START EXERCISE TEXT

AHRQ's research networks link researchers with practitioners to ensure findings are responsive to user needs

Over the past 2 years, the Agency for Healthcare Research and Quality created an Integrated Delivery System Research Network (IDSRN) and awarded new planning and infrastructure grants for Primary Care Practice-Based Research Networks (PBRNs). These initiatives share three features: strong links between researchers and clinicians and others who deliver care or manage health care organizations; collaboration across research projects; and creation of a sustained infrastructure for research.

The IDSRN and PBRNs represent one of AHRQ's best vehicles to see that research findings are used to improve practice and policy, notes Irene Fraser, Ph.D., Director of AHRQ's Center for Organization and Delivery Studies, in a recent commentary with fellow AHRQ researchers David Lanier, M.D., and Fred Hellinger, Ph.D., as well as the late John M. Eisenberg, M.D., AHRQ's former Director.

The IDSRN consists of nine consortia, which together provide care to over 50 million Americans and serve diverse delivery systems and populations, such as group or staff model HMOs, network plans, and fee-for-service providers across the country. Most consortium projects to date use health plan data, with a large number focusing on quality of care, patient safety, and health care disparities. They typically are short turn-around projects of 12 to 18 months, which allows AHRQ to quickly generate answers to priority policy questions. For example, one project is examining the relationship of provider group characteristics to quality of care and medication errors in ambulatory care settings.

END EXERCISE TEXT
START DATASET SECTION

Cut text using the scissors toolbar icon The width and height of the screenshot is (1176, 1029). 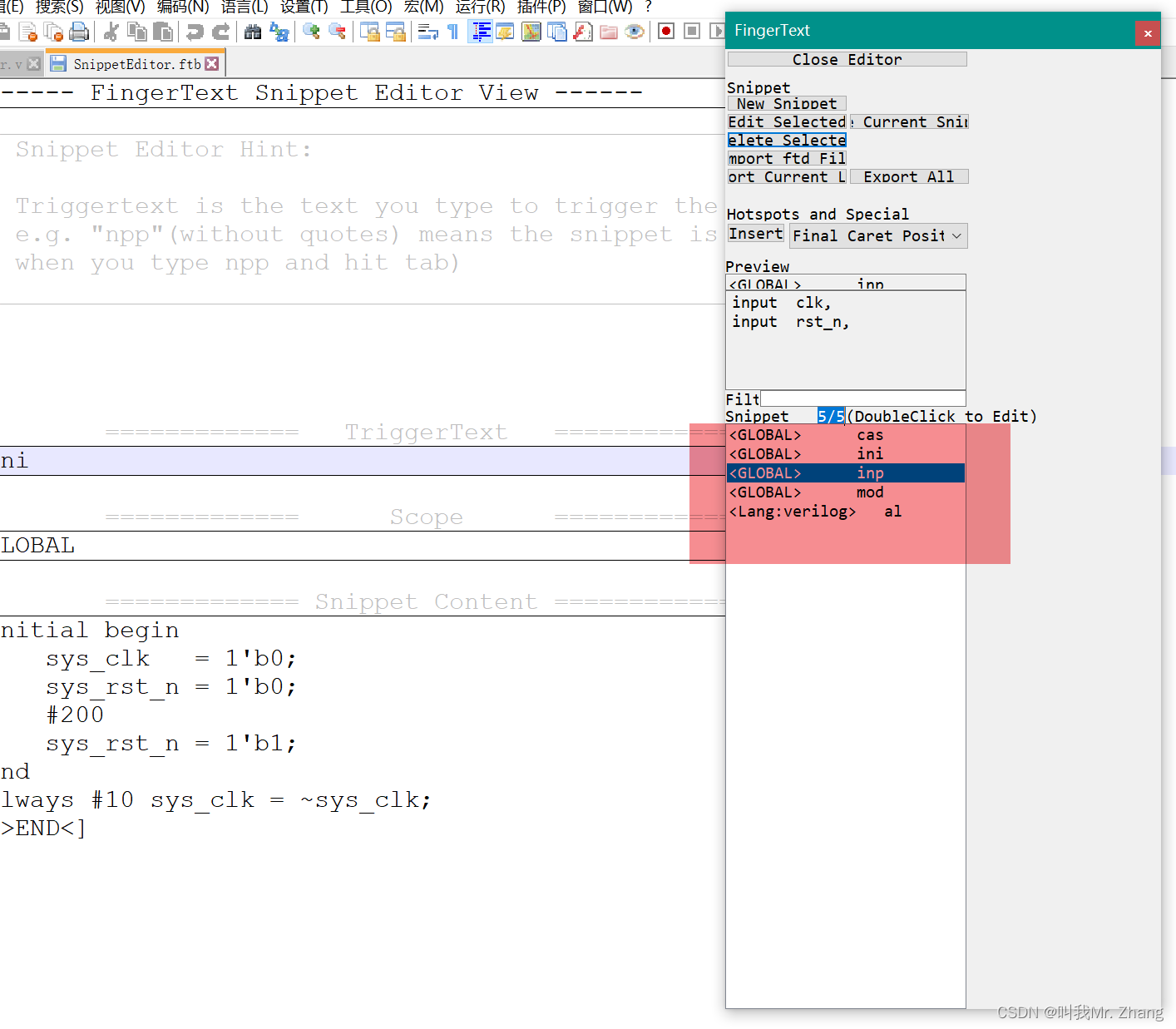point(111,31)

END DATASET SECTION

## WORK TASK 1
Answer these questions from the text on AHRQ's research networks:
(a) How many consortia make up the IDSRN?
(b) What position does Irene Fraser hold?
(c) How long do consortium projects typically run?
## WORK TASK 2
Decide whether each statement agrees with the text on AHRQ's research networks. Answer yes or no and quote the deciding words.
(a) The IDSRN consortia together provide care to more than 50 million Americans.
(b) Most consortium projects so far rely on clinical trial data.
(c) John M. Eisenberg was AHRQ's former Director.
The data are not needed for these tasks.

## EXERCISE SOLUTION 1
(a) Nine.
(b) Director of AHRQ's Center for Organization and Delivery Studies.
(c) 12 to 18 months.

## EXERCISE SOLUTION 2
(a) Yes: "together provide care to over 50 million Americans"
(b) No: "Most consortium projects to date use health plan data"
(c) Yes: "the late John M. Eisenberg, M.D., AHRQ's former Director"